WHAT TO PRODUCE. Switch "balcony" to "terrace" throughout the items below, keeping every other character as it is.

THE INPUT.
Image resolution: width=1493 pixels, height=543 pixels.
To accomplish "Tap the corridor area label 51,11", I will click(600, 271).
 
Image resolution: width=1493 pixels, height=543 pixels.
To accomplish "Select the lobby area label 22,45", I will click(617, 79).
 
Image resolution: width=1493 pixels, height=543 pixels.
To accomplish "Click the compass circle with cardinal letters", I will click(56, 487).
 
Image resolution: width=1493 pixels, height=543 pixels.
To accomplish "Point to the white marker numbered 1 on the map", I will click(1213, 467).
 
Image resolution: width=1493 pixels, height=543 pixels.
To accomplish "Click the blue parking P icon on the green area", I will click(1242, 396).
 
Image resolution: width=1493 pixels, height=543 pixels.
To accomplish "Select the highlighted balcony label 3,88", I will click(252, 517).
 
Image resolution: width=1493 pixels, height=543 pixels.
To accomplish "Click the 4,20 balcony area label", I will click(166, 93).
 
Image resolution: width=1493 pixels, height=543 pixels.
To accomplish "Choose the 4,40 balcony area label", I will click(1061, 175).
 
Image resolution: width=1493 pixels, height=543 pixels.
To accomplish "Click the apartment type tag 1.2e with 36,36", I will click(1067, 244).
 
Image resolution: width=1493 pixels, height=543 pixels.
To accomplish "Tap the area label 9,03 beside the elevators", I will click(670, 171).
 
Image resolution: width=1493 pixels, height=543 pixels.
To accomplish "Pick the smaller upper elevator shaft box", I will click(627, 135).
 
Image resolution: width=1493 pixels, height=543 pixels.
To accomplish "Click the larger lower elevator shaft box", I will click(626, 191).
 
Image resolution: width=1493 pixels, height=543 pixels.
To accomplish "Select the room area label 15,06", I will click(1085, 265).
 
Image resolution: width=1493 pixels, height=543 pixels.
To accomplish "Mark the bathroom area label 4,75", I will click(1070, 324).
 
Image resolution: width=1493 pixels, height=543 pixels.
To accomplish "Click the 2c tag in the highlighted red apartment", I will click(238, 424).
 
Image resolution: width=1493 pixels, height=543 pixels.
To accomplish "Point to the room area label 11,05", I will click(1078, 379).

THE SOLUTION.
Image resolution: width=1493 pixels, height=543 pixels.
To accomplish "Tap the corridor area label 51,11", I will click(600, 271).
 
Image resolution: width=1493 pixels, height=543 pixels.
To accomplish "Select the lobby area label 22,45", I will click(617, 79).
 
Image resolution: width=1493 pixels, height=543 pixels.
To accomplish "Click the compass circle with cardinal letters", I will click(56, 487).
 
Image resolution: width=1493 pixels, height=543 pixels.
To accomplish "Point to the white marker numbered 1 on the map", I will click(1213, 467).
 
Image resolution: width=1493 pixels, height=543 pixels.
To accomplish "Click the blue parking P icon on the green area", I will click(1242, 396).
 
Image resolution: width=1493 pixels, height=543 pixels.
To accomplish "Select the highlighted terrace label 3,88", I will click(252, 517).
 
Image resolution: width=1493 pixels, height=543 pixels.
To accomplish "Click the 4,20 terrace area label", I will click(166, 93).
 
Image resolution: width=1493 pixels, height=543 pixels.
To accomplish "Choose the 4,40 terrace area label", I will click(1061, 175).
 
Image resolution: width=1493 pixels, height=543 pixels.
To accomplish "Click the apartment type tag 1.2e with 36,36", I will click(1067, 244).
 
Image resolution: width=1493 pixels, height=543 pixels.
To accomplish "Tap the area label 9,03 beside the elevators", I will click(670, 171).
 
Image resolution: width=1493 pixels, height=543 pixels.
To accomplish "Pick the smaller upper elevator shaft box", I will click(627, 135).
 
Image resolution: width=1493 pixels, height=543 pixels.
To accomplish "Click the larger lower elevator shaft box", I will click(626, 191).
 
Image resolution: width=1493 pixels, height=543 pixels.
To accomplish "Select the room area label 15,06", I will click(1085, 265).
 
Image resolution: width=1493 pixels, height=543 pixels.
To accomplish "Mark the bathroom area label 4,75", I will click(1070, 324).
 
Image resolution: width=1493 pixels, height=543 pixels.
To accomplish "Click the 2c tag in the highlighted red apartment", I will click(238, 424).
 
Image resolution: width=1493 pixels, height=543 pixels.
To accomplish "Point to the room area label 11,05", I will click(1078, 379).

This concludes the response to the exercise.